SUPPLIED RECORDS start

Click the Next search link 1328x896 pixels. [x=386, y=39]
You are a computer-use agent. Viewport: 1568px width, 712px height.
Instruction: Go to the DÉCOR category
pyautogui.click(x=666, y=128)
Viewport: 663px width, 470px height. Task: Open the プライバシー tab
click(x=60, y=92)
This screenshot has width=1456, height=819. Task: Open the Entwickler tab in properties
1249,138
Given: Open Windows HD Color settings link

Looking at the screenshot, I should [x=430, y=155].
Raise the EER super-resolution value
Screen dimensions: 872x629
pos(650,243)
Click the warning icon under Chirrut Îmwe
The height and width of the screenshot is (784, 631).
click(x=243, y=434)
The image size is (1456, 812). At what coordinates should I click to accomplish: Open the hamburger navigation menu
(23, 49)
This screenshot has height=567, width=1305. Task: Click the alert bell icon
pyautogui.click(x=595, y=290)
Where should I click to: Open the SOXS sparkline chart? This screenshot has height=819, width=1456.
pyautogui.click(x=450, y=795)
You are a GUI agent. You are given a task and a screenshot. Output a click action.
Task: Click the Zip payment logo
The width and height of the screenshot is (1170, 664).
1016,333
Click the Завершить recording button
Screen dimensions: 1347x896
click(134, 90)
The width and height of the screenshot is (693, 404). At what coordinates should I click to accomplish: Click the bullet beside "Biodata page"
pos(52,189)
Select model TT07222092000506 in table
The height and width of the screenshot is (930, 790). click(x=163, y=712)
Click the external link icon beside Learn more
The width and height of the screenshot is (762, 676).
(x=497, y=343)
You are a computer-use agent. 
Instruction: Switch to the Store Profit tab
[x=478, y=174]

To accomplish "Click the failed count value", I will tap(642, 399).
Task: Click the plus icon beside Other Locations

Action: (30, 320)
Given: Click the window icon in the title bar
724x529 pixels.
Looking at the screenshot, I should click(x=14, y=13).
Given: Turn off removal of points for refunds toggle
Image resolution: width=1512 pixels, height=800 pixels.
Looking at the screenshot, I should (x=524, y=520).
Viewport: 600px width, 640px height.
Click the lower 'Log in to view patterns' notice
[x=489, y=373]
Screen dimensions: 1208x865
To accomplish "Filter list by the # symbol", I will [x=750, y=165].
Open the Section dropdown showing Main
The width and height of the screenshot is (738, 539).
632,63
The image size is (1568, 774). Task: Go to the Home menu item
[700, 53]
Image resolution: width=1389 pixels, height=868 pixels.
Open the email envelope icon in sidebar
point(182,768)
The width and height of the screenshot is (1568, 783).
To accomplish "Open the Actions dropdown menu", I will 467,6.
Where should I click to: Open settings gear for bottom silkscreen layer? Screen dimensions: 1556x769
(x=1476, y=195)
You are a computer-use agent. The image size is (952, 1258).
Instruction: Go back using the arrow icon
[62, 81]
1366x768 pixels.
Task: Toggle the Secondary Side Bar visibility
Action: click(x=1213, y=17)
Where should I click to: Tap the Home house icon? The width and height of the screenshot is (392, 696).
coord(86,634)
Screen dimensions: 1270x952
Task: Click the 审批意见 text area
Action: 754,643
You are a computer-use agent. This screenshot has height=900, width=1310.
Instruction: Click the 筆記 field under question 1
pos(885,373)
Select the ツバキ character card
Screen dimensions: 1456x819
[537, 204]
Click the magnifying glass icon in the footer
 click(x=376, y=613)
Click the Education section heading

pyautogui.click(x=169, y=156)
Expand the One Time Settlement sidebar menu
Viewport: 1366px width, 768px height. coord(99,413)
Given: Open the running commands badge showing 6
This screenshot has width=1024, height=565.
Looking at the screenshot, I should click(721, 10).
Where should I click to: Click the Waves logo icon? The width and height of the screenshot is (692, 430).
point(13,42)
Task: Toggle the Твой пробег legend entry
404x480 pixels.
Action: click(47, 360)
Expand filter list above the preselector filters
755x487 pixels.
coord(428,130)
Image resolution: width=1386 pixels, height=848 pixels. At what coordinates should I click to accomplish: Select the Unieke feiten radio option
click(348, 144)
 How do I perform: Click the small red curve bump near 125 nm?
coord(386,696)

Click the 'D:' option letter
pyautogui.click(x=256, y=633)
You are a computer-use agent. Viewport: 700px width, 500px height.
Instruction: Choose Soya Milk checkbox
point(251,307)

SUPPLIED RECORDS end

» **DIRECTIONS**
Rewrite the records between the lines holding "Given: Open Windows HD Color settings link" and "point(182,768)", inclusive, as a JSON list of strings with one string per line and blank lines omitted.

» **COMPLETED EXERCISE**
[
  "Given: Open Windows HD Color settings link",
  "Looking at the screenshot, I should [x=430, y=155].",
  "Raise the EER super-resolution value",
  "Screen dimensions: 872x629",
  "pos(650,243)",
  "Click the warning icon under Chirrut Îmwe",
  "The height and width of the screenshot is (784, 631).",
  "click(x=243, y=434)",
  "The image size is (1456, 812). At what coordinates should I click to accomplish: Open the hamburger navigation menu",
  "(23, 49)",
  "This screenshot has height=567, width=1305. Task: Click the alert bell icon",
  "pyautogui.click(x=595, y=290)",
  "Where should I click to: Open the SOXS sparkline chart? This screenshot has height=819, width=1456.",
  "pyautogui.click(x=450, y=795)",
  "You are a GUI agent. You are given a task and a screenshot. Output a click action.",
  "Task: Click the Zip payment logo",
  "The width and height of the screenshot is (1170, 664).",
  "1016,333",
  "Click the Завершить recording button",
  "Screen dimensions: 1347x896",
  "click(134, 90)",
  "The width and height of the screenshot is (693, 404). At what coordinates should I click to accomplish: Click the bullet beside \"Biodata page\"",
  "pos(52,189)",
  "Select model TT07222092000506 in table",
  "The height and width of the screenshot is (930, 790). click(x=163, y=712)",
  "Click the external link icon beside Learn more",
  "The width and height of the screenshot is (762, 676).",
  "(x=497, y=343)",
  "You are a computer-use agent. ",
  "Instruction: Switch to the Store Profit tab",
  "[x=478, y=174]",
  "To accomplish \"Click the failed count value\", I will tap(642, 399).",
  "Task: Click the plus icon beside Other Locations",
  "Action: (30, 320)",
  "Given: Click the window icon in the title bar",
  "724x529 pixels.",
  "Looking at the screenshot, I should click(x=14, y=13).",
  "Given: Turn off removal of points for refunds toggle",
  "Image resolution: width=1512 pixels, height=800 pixels.",
  "Looking at the screenshot, I should (x=524, y=520).",
  "Viewport: 600px width, 640px height.",
  "Click the lower 'Log in to view patterns' notice",
  "[x=489, y=373]",
  "Screen dimensions: 1208x865",
  "To accomplish \"Filter list by the # symbol\", I will [x=750, y=165].",
  "Open the Section dropdown showing Main",
  "The width and height of the screenshot is (738, 539).",
  "632,63",
  "The image size is (1568, 774). Task: Go to the Home menu item",
  "[700, 53]",
  "Image resolution: width=1389 pixels, height=868 pixels.",
  "Open the email envelope icon in sidebar",
  "point(182,768)"
]